Domains and context: First steps towards managing diversity in knowledge

https://doi.org/10.1016/j.websem.2011.11.007Get rights and content

Abstract

Despite the progress made, one of the main barriers towards the use of semantics is the lack of background knowledge. Dealing with this problem has turned out to be a very difficult task because on the one hand the background knowledge should be very large and virtually unbound and, on the other hand, it should be context sensitive and able to capture the diversity of the world, for instance in terms of language and knowledge. Our proposed solution consists in addressing the problem in three steps: (1) create an extensible diversity-aware knowledge base providing a continuously growing quantity of properly organized knowledge; (2) given the problem, build at run-time the proper context within which perform the reasoning; (3) solve the problem. Our work is based on two key ideas. The first is that of using domains, i.e. a general semantic-aware methodology and technique for structuring the background knowledge. The second is that of building the context of reasoning by a suitable combination of domains. Our goal in this paper is to introduce the overall approach, show how it can be applied to an important use case, i.e. the matching of classifications, and describe our first steps towards the construction of a large scale diversity-aware knowledge base.

Introduction

Semantics is core in many knowledge management applications, such as natural language data and metadata understanding [20], [22], [23], [24], natural language driven image generation [54], abstract reasoning [55], [56], converting classifications into formal ontologies [7], [27], [28], automatic classification [25], [26], ontology matching [17], [18], [19] and semantic search [29]. However, despite the progress made, one of the main barriers towards the success of these applications is the lack of background knowledge. In fact, as underlined by several studies (see for instance [8], [9], [10], [11], [51]) without high quality and contextually relevant background knowledge it is impossible to achieve accurate enough results.

Dealing with this problem has turned out to be a very difficult task. In fact, on the one hand, in order to provide all the possible meanings of the words and how they are related to each other, the background knowledge should be very large and virtually unbound. On the other hand, the background knowledge should be context sensitive and able to capture the diversity of the world. The world is extremely diverse and diversity is visibly manifested in language, data and knowledge. The same real world object can be referred to with many different words in different communities and in different languages. For instance, it is widely known that in some Nordic circumpolar groups of people the notion of snow is denoted with hundreds of different words in the local language carrying very fine grained distinctions [1]. This phenomenon is often a function of the role and importance of the real world object in the life of a community. Conversely, the same word may denote different notions in different domains; for instance, bug as insect in entomology and bug as a failure or defect in a computer program in computer science. Space, time, individual goals, needs, competences, beliefs, culture, opinions and personal experience also play an important role in characterizing the meaning of a word. Diversity is an unavoidable and intrinsic property of the world and as such it cannot be avoided. At the same time, diversity is a local maximum since it aims at minimizing the effort and maximizing the gain [35].

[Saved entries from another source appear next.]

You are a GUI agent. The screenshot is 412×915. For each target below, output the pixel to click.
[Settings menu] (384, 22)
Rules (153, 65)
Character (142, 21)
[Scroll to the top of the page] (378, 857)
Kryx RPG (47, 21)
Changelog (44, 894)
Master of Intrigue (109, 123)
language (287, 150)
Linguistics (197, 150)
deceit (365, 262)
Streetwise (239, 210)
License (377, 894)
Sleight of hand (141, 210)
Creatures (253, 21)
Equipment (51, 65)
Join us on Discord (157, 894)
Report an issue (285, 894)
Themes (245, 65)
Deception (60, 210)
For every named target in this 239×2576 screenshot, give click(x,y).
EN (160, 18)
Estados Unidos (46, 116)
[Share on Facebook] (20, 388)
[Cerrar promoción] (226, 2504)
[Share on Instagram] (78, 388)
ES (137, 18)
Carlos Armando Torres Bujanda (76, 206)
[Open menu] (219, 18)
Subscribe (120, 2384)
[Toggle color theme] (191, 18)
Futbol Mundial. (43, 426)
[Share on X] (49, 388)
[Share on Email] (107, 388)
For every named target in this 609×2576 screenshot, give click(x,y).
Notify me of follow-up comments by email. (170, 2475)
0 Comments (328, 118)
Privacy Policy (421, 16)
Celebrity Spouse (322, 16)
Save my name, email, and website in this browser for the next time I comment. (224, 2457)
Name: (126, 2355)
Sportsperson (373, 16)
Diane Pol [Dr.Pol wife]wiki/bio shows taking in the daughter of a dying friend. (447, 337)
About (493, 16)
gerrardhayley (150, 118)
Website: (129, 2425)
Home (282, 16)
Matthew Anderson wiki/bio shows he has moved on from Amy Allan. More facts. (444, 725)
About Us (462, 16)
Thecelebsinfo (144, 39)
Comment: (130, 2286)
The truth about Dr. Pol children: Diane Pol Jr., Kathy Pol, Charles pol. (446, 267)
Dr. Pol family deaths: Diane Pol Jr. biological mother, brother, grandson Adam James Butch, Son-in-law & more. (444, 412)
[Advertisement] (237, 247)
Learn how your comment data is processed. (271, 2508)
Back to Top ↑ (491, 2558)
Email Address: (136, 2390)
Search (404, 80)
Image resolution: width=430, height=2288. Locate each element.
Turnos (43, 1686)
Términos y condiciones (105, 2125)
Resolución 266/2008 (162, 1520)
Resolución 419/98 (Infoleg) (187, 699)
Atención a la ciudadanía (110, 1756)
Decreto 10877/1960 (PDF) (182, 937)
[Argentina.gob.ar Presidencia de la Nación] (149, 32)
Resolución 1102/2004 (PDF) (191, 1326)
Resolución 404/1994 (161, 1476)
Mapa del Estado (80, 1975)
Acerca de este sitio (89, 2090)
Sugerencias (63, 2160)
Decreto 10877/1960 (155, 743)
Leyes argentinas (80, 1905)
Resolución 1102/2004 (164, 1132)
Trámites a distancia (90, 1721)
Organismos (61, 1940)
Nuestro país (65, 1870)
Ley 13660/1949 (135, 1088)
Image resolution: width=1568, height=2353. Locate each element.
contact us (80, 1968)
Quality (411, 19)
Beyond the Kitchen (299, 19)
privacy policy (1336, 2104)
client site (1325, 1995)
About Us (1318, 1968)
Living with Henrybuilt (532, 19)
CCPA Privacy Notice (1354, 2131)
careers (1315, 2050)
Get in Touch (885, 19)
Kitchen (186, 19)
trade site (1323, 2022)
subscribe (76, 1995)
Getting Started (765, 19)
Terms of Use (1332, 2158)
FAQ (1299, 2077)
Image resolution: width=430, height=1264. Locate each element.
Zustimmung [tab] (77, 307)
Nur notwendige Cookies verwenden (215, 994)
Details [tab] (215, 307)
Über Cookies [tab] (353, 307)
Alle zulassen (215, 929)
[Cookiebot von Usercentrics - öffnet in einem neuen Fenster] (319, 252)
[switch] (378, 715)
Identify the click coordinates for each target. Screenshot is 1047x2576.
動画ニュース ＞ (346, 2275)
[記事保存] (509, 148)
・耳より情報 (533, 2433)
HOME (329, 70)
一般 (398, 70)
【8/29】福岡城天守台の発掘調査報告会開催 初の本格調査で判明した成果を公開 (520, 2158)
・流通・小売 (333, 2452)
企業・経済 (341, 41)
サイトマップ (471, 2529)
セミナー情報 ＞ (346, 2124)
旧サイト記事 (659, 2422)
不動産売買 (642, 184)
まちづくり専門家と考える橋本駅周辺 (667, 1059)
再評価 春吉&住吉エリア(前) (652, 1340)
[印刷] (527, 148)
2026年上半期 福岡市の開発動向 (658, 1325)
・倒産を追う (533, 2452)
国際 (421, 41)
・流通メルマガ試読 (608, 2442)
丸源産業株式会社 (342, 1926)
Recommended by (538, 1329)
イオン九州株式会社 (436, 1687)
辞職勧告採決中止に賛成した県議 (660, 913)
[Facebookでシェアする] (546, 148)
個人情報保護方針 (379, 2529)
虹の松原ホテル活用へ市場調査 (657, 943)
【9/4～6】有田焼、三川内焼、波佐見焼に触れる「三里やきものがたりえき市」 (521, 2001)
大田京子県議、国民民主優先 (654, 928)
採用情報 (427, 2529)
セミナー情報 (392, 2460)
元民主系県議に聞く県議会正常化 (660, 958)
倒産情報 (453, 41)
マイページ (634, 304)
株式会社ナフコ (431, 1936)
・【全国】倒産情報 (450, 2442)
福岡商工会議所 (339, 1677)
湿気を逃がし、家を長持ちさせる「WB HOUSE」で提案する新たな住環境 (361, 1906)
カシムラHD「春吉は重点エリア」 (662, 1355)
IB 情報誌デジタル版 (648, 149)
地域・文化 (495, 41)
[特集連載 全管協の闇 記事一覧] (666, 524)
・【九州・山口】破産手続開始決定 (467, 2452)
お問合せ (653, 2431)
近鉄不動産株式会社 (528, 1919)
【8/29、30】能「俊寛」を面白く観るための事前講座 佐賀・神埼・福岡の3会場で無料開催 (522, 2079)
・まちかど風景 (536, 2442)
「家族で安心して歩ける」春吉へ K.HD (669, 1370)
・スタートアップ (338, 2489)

Our approach is to take into account this diversity and exploit it to make explicit the local semantics, i.e. the meaning of words in a certain context, such that information becomes unambiguous to humans as well as to machines. Towards this goal a preliminary step is the creation of a diversity-aware knowledge base. This requires appropriate methodologies for its representation, construction and maintenance. With this purpose, we propose and adapt the faceted approach, a well-established methodology used in library science for the organization of knowledge in libraries [21]. In this paper, we describe the fundamental notions of domain and its components, called facets, which allow capturing diversity and, at the same time, allow for an incremental growth of the knowledge base.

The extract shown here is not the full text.